THE STORY OF BEN ZAKKAI AND VESPASIAN

 

Abba Sikra (Aram: Father of the Sicarii) the leader of the Thugs in Jerusalem, was the son of the sister of Rabban Yochanan ben Zakkai.

Ben Zakkai asked him, “How long are you going to carry on in this way and kill all the people with starvation?”

His nephew replied: “What can I do? If I say a word to them, they will kill me.”

Ben Zakkai said: “Devise some plan for me to escape. Perhaps I’ll be able to save something.”

Abba Sikra said: “Pretend to fall ill, and let everyone come to inquire about you. Put something evil smelling by your side so that they will say you are dead. Then tell your disciples to carry your coffin out for burial.”

Ben Zakkai followed those instructions, and Rabbi Eliezer and Rabbi carried his coffin.

When they reached the city gate, some Thugs wanted to run a lance through the coffin, so Rabbi Eliezer said to them: “The Romans would say, They have pierced their Master.”

They wanted to give the coffin a push, so Rabbi Eliezer said to them: “The Romans would say, They pushed their Master.”

Finally, the Thugs opened the gate and they got out.

When they reached the Roman camp, Ben Zakkai said, “Peace unto you, Oh King, peace unto you, Oh King.”

[EXERCISE AIM]
Return the passage from the story of Ben Zakkai and Vespasian, starting at "Ben Zakkai followed" and ending at "they got out.", copied exactly.

[DATASET EXCERPTS]

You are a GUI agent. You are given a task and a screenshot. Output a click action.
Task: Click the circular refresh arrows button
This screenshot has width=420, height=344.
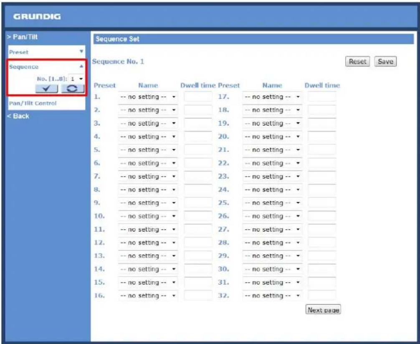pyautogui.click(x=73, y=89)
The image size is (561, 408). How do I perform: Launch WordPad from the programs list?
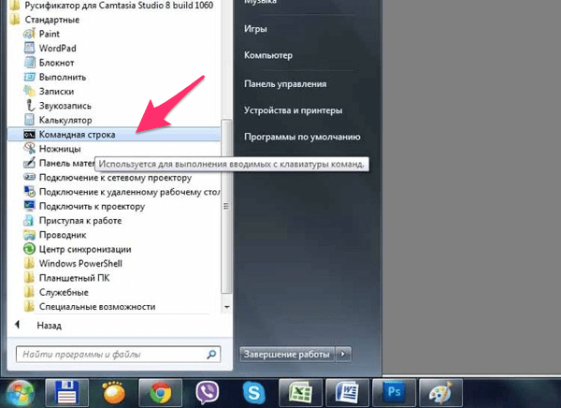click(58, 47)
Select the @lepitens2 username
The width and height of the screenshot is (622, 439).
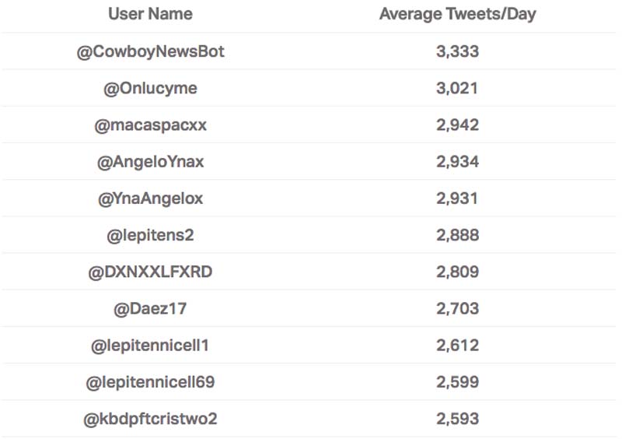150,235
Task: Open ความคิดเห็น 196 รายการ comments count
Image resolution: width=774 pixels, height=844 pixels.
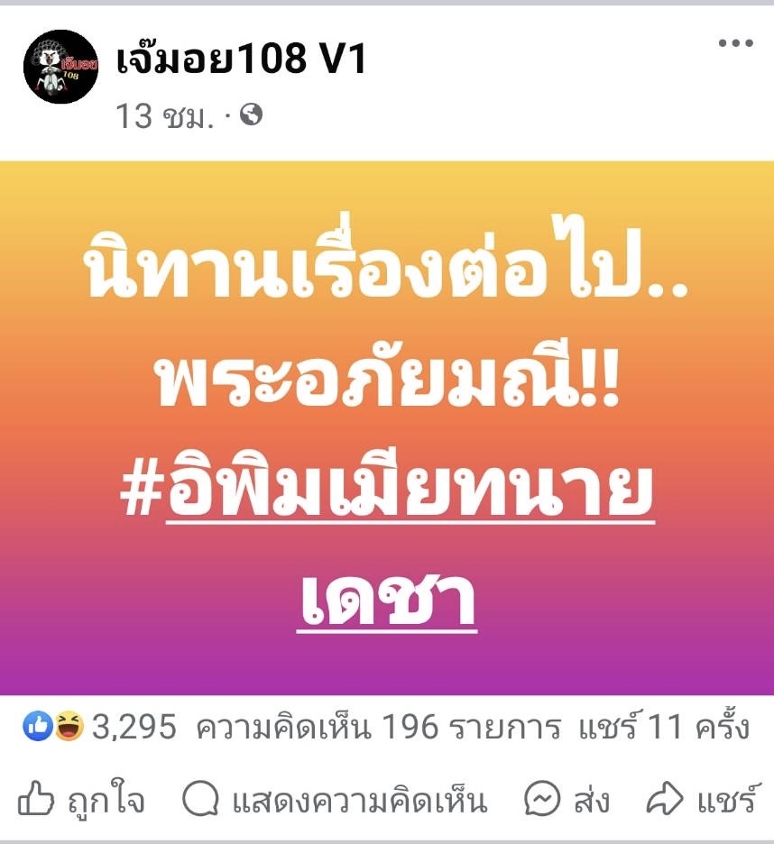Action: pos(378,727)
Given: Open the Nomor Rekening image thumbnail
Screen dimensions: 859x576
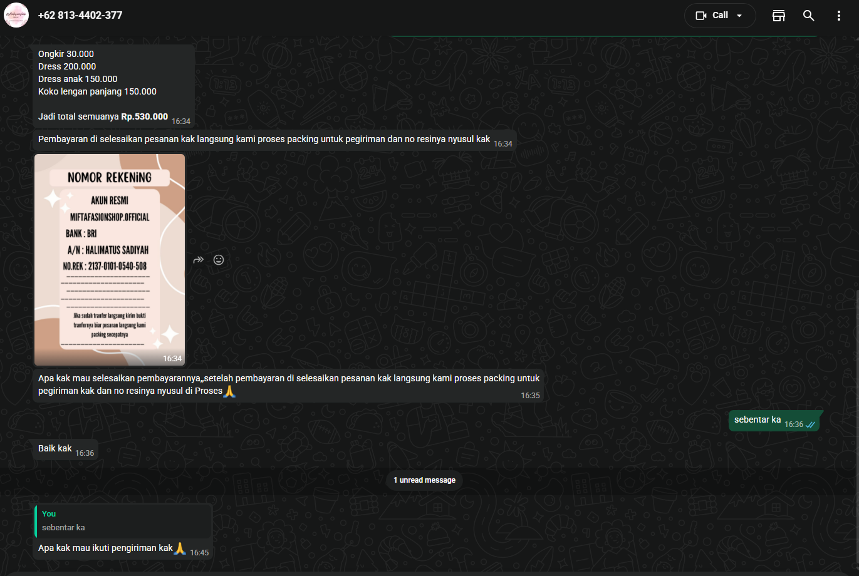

...

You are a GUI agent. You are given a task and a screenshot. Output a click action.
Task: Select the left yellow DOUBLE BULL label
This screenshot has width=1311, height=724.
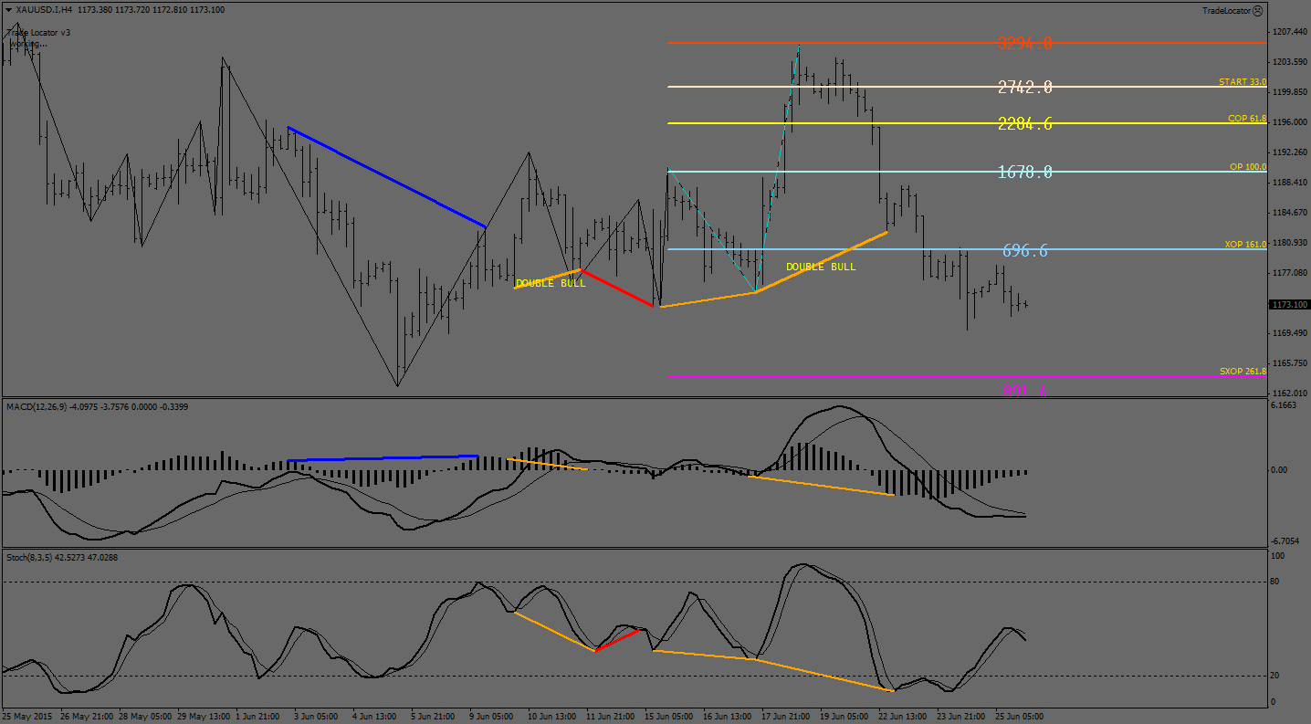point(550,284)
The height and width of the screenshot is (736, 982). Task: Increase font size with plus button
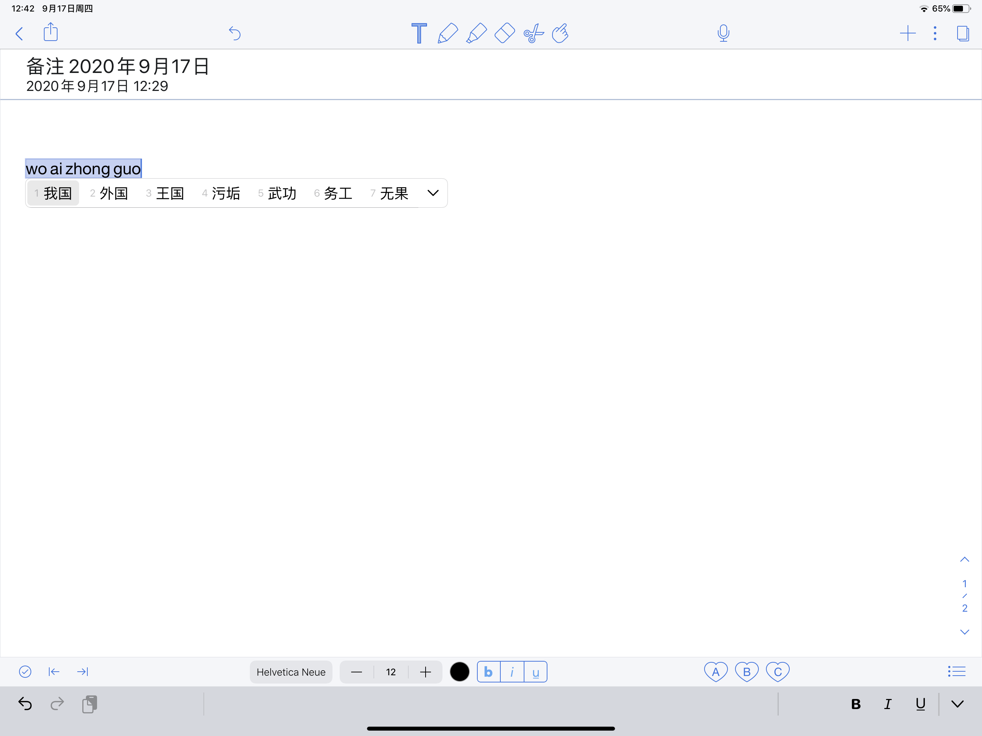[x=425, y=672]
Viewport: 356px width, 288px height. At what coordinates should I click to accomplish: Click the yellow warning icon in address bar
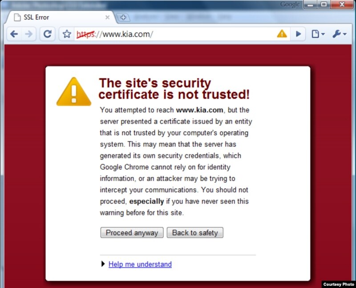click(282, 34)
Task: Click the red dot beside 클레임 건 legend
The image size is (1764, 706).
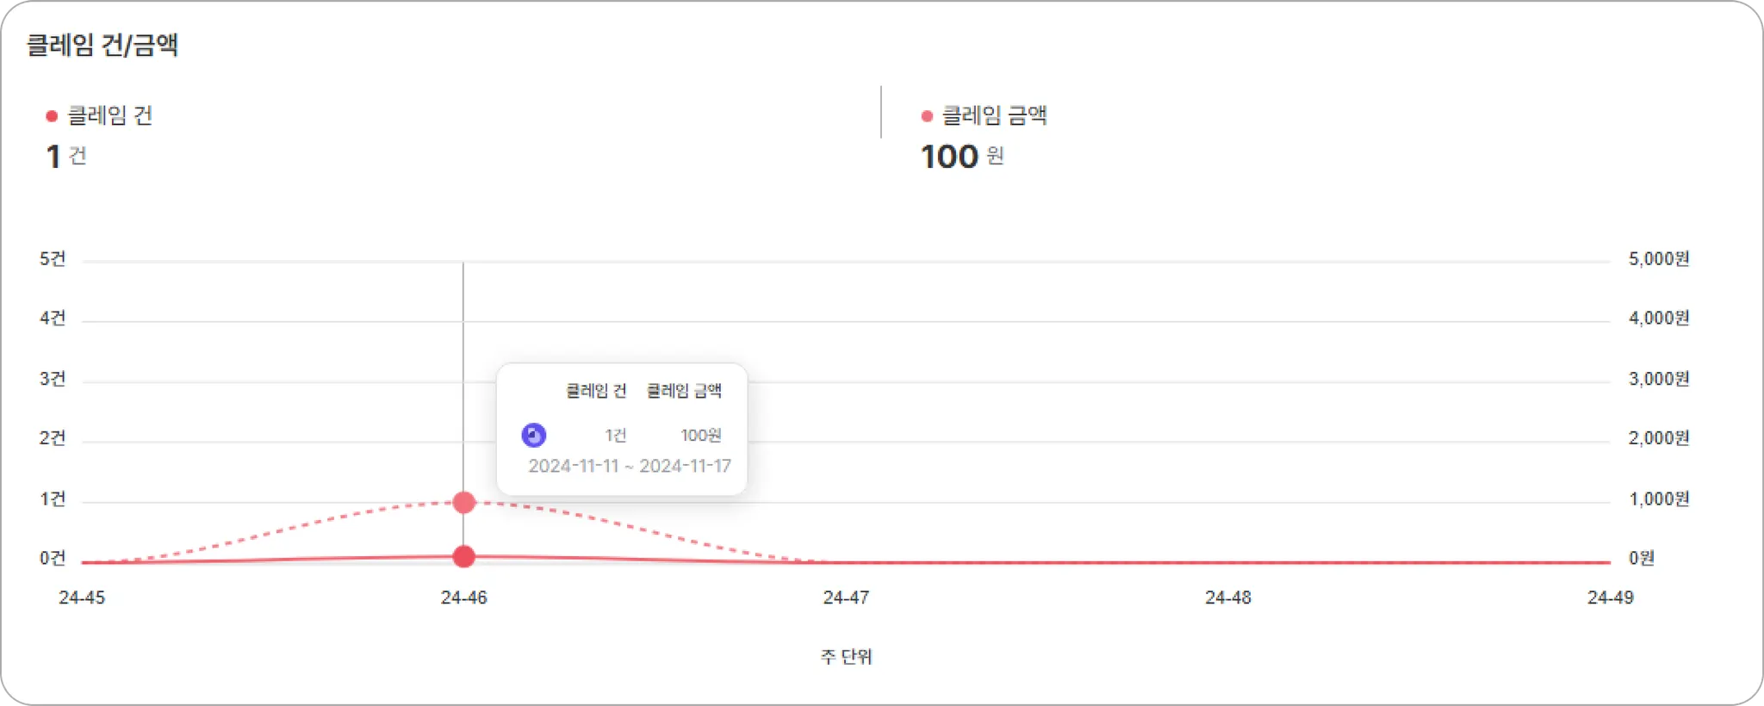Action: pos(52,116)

[SOLVED EXERCISE]
Ben Zakkai followed those instructions, and Rabbi Eliezer and Rabbi carried his coffin.

When they reached the city gate, some Thugs wanted to run a lance through the coffin, so Rabbi Eliezer said to them: “The Romans would say, They have pierced their Master.”

They wanted to give the coffin a push, so Rabbi Eliezer said to them: “The Romans would say, They pushed their Master.”

Finally, the Thugs opened the gate and they got out.